My Prize-Winning Velvety Smooth Pudding Cake instructions

  1. Preheat oven to 160°C. Lightly grease the pan with butter. (Just a little, as shown in the photo.).
  2. Make the caramel. Heat the sugar and water in a saucepan..
  3. When it starts to boil, and is the color shown in the photo, it will quickly turn dark brown. (Be careful not to burn it, or it will be bitter.).
  4. Immediately pour the caramel into the cake pan..
  5. Prepare the egg mixture. Put the whole egg, the egg yolks and sugar in a bowl and beat well with a whisk for 1-2 minutes..
  6. Here is the key to making it taste even better! Heat up the whipping cream and milk in the same pan you used to make the caramel..
  7. There will still be some caramel stuck to the saucepan, so heat it to about the temperature of bath water to melt it..
  8. Carefully pour the egg mixture from Step 5 into the saucepan. Add a few drops of vanilla extract..
  9. Pour the mixture from the saucepan in Step 8 through a strainer into the cake pan with caramel in the bottom..
  10. Make the sponge cake batter. Beat the eggs and sugar in a bowl over a 50°C hot water bath..
  11. Hint!! You will use hot water when you bake it in the oven, so heat enough water for both..
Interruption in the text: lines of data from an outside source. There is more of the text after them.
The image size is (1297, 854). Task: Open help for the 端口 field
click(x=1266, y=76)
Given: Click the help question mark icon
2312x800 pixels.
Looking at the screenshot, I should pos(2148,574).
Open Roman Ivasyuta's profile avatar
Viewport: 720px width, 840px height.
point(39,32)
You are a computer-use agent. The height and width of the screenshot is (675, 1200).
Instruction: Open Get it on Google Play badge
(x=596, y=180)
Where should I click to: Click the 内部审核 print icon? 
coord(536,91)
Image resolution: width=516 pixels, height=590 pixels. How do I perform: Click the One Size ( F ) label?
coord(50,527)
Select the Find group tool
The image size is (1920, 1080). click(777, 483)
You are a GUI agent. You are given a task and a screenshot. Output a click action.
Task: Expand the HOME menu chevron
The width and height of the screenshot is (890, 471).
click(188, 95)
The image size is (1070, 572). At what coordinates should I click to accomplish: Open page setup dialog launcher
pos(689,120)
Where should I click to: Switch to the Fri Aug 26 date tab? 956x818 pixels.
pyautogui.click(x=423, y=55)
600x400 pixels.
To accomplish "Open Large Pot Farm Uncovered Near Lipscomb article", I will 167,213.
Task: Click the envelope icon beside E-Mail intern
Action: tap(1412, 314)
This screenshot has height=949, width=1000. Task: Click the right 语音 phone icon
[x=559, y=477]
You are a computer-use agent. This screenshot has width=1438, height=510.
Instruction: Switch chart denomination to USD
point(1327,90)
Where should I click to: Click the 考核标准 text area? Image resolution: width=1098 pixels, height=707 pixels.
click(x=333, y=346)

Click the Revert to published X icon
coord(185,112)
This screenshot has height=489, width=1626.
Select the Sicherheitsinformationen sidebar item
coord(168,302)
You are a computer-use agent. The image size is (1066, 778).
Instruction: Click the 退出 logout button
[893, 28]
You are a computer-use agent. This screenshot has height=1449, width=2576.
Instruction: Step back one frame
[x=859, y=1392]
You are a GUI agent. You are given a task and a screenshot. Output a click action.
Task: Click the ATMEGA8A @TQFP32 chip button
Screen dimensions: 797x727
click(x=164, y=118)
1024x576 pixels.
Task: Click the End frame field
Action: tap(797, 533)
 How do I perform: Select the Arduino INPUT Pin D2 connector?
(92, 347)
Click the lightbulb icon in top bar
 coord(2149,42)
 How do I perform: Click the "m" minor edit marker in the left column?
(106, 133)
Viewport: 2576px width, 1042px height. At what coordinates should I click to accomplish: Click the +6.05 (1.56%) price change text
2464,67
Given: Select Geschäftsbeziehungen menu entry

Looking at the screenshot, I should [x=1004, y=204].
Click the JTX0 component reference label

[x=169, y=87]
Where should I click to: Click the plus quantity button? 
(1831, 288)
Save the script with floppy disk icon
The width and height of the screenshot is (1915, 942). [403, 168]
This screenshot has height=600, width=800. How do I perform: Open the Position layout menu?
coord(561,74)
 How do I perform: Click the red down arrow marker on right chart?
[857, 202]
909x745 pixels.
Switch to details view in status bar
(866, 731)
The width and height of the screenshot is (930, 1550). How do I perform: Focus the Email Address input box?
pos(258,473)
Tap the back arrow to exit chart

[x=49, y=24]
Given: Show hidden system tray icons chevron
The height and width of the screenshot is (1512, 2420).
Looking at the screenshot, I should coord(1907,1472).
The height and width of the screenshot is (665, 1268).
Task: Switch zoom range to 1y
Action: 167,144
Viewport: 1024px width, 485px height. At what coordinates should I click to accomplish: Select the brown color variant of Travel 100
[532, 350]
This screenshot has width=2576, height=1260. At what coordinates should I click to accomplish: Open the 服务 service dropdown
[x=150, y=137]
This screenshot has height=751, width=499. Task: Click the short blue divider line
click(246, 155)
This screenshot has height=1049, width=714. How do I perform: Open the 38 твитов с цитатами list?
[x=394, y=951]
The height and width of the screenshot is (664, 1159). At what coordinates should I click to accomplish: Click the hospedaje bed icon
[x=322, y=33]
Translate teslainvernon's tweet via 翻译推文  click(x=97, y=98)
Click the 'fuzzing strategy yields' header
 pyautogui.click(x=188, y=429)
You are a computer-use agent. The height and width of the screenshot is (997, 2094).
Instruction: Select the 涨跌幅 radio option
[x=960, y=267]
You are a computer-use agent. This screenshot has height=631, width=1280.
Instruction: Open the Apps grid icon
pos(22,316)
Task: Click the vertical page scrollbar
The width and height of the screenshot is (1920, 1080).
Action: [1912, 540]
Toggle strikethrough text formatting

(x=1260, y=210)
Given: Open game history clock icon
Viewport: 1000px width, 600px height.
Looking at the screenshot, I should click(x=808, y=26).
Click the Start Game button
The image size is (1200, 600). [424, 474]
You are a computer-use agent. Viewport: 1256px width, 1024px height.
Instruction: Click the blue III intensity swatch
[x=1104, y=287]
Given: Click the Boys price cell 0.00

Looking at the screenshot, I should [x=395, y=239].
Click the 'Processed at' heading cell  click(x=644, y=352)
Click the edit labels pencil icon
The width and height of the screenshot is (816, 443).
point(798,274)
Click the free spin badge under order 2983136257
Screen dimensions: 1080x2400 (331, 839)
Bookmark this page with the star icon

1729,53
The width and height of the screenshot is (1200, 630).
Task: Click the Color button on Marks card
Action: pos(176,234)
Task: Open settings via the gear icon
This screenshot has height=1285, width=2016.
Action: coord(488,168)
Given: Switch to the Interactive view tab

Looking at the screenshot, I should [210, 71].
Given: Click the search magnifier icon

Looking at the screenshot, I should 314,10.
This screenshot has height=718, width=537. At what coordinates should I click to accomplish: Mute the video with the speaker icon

  12. When the batter is warm to the touch, take it off the hot water bath and beat it on high speed with an electric hand mixer until it's pale and thick..
  13. Another important point! Beat it on low speed for one minute at the end to blend..
  14. Gently fold in the plain flour. Mix in the oil just before the batter is completely blended..
  15. Pour the batter from Step 14 into the cake pan..
  16. Put the cake pan in a 5 ml-deep hot water bath, and bake at 160°C for 28 minutes..
  17. It's done when a bamboo skewer inserted comes out clean..
  18. Cover with plastic wrap when it has cooled off, then put the pan in the refrigerator to chill..
  19. When it's well chilled, run a bamboo skewer around the edge, and it will come out of the pan nice and clean..
  20. Cover with a plate and invert the cake onto it..
  21. The sponge layer, soaked in lots of caramel sauce, will be on the bottom. (Just looking at it will make you smile.).
  22. You're all done!.
  23. I'm often asked what kind of cake pan to cook it in, but you can use any pan you happen to have, such as a pound cake pan, an 18 cm round pan or a ramekin..
  24. I made this cake in a 20 cm square pan. If you use a pan larger than 15 cm, shorten the baking time and test it for doneness..
  25. If you use a pan smaller than 15 cm, reduce the amount of batter you pour in the pan by about 1.5 cm, and shorten the baking time..

This two-layer beauty features a striking red interior. It calls for more baking cocoa than most red velvet cakes, making it extra chocolaty. Feel free to change the color of the food coloring to suit the occasion. I think this award winning red velvet cake recipe will be a winner in. By using the same pan you used to make the caramel to heat the milk and whipping cream, the caramel stuck to the pan will melt and tinge the cream the color.